Your goal:
Quote the passage of the SHIP overview that starts with "Four priority areas" and goes on through "total healthcare expenditures.".

Excerpt:
◇ ◇ ◇ ◇

Overview
The SHIP provides a frame of reference for how the Massachusetts Department of Public Health (DPH) works collaboratively with its partners to design, implement and monitor selected strategies that aim to improve health outcomes.
The SHIP offers detailed lists of goals and partners for each priority. Specific bureaus and programs at DPH are the primary leads for each priority and coordinate policy making, program design, and resource allocation. The SHIP aligns closely with the department’s Strategic Plan to Advance Racial Equity, and priorities defined by the Administration, the Commissioner of Public Health, federal funders’ priorities, and DPH advisory bodies. Strategies, activities, and performance measures may change over time reflecting updated data, new funding opportunities, and shifts in priorities.
Four priority areas
The SHIP outlines goals, improvement strategies, assets and resources to promote health and equity in Massachusetts. You can find plan details, data, and information on what Massachusetts is doing for each for the following priority areas:
1. Chronic Disease
In Massachusetts, chronic diseases are the most common and costly health outcomes. Fifty-six percent of deaths in Massachusetts are caused by just four chronic diseases: cancer, diabetes, chronic lower respiratory disease, and cardiovascular disease (CVD). These four chronic diseases alone account for more than 50% of total healthcare expenditures.

◇ ◇ ◇ ◇

Supplied material:
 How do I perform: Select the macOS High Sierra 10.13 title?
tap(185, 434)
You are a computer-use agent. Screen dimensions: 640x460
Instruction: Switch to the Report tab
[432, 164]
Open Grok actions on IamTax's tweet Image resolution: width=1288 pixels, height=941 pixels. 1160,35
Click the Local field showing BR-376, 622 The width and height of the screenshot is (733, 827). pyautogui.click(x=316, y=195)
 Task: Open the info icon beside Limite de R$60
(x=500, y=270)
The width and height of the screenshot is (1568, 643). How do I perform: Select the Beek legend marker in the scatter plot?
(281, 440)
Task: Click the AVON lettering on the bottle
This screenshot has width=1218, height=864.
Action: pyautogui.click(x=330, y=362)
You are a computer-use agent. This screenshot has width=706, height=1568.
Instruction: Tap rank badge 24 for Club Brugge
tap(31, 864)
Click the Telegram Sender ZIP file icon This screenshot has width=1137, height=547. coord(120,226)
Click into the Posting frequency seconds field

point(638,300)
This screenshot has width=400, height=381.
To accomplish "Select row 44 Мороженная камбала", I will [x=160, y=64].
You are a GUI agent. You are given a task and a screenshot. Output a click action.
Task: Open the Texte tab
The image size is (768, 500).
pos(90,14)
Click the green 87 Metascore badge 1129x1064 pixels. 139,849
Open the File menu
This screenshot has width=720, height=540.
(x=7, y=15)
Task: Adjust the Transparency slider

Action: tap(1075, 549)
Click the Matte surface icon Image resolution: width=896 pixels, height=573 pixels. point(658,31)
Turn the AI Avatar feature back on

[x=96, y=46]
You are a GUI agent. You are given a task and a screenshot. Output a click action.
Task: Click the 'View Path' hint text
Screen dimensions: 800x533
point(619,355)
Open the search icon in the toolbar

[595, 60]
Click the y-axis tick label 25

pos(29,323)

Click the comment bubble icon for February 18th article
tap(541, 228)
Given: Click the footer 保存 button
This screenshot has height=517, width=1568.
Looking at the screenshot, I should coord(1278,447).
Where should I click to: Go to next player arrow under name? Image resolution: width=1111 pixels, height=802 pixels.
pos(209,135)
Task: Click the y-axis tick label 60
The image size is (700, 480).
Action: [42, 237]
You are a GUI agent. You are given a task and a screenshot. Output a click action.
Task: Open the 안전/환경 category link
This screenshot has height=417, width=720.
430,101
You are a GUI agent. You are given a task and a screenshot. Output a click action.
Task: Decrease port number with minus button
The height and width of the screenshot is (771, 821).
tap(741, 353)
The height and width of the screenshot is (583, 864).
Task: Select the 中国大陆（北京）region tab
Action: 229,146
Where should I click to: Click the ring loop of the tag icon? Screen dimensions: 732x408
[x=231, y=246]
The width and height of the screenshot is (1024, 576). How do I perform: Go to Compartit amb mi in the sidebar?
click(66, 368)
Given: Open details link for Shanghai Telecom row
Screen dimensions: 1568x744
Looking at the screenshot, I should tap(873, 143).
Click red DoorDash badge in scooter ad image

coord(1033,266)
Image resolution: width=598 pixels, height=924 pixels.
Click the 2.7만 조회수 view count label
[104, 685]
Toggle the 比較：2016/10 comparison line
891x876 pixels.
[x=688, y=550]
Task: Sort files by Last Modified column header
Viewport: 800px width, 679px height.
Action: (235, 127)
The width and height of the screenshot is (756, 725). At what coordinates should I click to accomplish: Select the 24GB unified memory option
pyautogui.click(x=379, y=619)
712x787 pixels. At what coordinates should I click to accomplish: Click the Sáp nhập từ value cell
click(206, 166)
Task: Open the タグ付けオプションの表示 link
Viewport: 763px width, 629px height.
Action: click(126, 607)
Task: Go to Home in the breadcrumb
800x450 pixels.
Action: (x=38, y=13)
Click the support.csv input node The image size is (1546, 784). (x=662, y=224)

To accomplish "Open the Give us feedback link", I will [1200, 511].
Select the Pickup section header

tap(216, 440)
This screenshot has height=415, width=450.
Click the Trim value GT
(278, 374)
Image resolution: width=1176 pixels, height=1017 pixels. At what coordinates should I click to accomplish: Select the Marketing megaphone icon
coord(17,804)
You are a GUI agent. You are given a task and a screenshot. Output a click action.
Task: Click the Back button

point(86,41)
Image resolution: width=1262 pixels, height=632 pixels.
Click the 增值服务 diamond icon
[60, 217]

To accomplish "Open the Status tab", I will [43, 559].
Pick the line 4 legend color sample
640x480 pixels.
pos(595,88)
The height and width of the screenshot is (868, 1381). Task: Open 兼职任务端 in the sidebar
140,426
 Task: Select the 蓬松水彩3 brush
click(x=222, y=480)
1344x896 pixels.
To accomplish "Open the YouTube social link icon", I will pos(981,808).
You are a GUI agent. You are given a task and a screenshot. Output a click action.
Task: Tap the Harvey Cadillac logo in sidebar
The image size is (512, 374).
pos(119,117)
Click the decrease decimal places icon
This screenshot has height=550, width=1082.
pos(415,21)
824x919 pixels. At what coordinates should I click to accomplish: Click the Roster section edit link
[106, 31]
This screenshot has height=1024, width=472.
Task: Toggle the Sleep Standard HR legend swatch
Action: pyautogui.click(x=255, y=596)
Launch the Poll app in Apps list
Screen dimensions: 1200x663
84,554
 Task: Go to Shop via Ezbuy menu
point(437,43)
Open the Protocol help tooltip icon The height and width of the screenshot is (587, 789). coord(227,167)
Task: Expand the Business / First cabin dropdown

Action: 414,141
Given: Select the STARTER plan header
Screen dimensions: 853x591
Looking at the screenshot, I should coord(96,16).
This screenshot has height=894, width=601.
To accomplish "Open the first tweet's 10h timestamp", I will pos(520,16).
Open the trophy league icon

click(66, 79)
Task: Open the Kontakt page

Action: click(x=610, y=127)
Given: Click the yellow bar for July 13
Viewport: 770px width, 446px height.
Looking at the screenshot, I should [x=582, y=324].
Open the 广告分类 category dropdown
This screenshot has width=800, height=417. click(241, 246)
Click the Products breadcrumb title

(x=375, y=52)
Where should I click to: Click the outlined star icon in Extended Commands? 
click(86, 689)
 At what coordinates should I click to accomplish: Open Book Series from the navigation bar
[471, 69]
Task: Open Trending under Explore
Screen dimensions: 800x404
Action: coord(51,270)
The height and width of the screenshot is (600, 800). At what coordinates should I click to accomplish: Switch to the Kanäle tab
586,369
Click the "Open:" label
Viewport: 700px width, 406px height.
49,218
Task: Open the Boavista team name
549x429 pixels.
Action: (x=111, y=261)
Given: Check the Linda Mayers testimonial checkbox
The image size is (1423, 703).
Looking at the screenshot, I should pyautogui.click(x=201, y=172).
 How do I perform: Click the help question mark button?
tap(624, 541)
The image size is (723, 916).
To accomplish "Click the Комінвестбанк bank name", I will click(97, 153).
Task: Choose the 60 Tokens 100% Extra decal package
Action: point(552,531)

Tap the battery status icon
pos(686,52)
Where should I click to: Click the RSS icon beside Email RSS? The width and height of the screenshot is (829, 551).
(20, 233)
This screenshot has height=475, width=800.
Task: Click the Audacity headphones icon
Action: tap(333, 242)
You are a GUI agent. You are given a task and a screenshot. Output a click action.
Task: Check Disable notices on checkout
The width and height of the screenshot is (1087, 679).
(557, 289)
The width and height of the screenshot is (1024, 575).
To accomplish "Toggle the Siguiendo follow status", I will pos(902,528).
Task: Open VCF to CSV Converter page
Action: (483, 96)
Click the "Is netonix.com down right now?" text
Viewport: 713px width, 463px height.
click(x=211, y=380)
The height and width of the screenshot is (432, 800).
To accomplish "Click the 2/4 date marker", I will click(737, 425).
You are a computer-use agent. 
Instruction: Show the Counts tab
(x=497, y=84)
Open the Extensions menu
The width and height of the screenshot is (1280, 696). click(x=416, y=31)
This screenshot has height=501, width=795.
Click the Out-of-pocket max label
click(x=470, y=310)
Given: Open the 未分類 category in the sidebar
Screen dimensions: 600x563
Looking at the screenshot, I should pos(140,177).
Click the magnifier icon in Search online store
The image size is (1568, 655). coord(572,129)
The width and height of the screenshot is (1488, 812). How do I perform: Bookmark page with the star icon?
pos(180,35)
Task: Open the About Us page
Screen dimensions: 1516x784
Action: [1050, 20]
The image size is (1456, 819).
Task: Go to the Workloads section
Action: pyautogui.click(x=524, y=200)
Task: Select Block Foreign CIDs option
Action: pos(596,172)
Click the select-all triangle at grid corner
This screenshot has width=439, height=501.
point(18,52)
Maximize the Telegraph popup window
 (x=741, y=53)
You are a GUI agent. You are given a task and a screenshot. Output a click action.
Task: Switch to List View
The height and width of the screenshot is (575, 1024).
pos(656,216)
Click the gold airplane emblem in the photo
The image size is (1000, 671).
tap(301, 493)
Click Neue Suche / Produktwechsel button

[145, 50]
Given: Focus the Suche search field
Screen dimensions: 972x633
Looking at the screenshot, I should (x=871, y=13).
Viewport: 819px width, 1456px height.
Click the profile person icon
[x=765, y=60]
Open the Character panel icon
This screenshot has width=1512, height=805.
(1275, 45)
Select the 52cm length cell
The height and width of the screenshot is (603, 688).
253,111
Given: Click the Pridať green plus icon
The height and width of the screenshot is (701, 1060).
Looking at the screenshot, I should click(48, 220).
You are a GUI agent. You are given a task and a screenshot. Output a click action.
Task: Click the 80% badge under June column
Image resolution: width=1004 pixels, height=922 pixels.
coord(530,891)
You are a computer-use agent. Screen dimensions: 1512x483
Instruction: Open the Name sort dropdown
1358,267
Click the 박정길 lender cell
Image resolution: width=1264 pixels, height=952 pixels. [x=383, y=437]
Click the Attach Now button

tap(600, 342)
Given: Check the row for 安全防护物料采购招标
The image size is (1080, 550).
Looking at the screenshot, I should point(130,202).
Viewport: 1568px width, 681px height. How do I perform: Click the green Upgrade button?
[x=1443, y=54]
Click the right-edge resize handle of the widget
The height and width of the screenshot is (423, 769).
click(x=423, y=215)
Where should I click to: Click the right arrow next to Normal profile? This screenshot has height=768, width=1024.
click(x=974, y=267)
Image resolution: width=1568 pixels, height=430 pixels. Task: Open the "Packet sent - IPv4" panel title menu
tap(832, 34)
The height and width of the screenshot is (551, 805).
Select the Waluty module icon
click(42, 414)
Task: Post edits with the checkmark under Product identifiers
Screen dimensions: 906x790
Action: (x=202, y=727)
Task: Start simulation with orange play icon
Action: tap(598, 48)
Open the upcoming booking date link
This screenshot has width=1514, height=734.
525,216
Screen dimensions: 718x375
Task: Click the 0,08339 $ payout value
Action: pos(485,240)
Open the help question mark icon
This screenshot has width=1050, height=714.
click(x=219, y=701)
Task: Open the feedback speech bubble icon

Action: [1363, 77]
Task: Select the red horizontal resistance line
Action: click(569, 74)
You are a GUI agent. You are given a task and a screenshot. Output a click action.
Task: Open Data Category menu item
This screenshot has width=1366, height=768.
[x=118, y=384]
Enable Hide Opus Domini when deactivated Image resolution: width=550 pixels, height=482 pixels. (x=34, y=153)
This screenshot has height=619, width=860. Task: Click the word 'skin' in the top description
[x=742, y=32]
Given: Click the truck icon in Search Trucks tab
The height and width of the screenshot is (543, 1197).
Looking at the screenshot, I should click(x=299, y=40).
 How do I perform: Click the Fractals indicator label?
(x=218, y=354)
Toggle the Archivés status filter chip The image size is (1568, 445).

◇ ◇ ◇ ◇

Solved exercise:
Four priority areas
The SHIP outlines goals, improvement strategies, assets and resources to promote health and equity in Massachusetts. You can find plan details, data, and information on what Massachusetts is doing for each for the following priority areas:
1. Chronic Disease
In Massachusetts, chronic diseases are the most common and costly health outcomes. Fifty-six percent of deaths in Massachusetts are caused by just four chronic diseases: cancer, diabetes, chronic lower respiratory disease, and cardiovascular disease (CVD). These four chronic diseases alone account for more than 50% of total healthcare expenditures.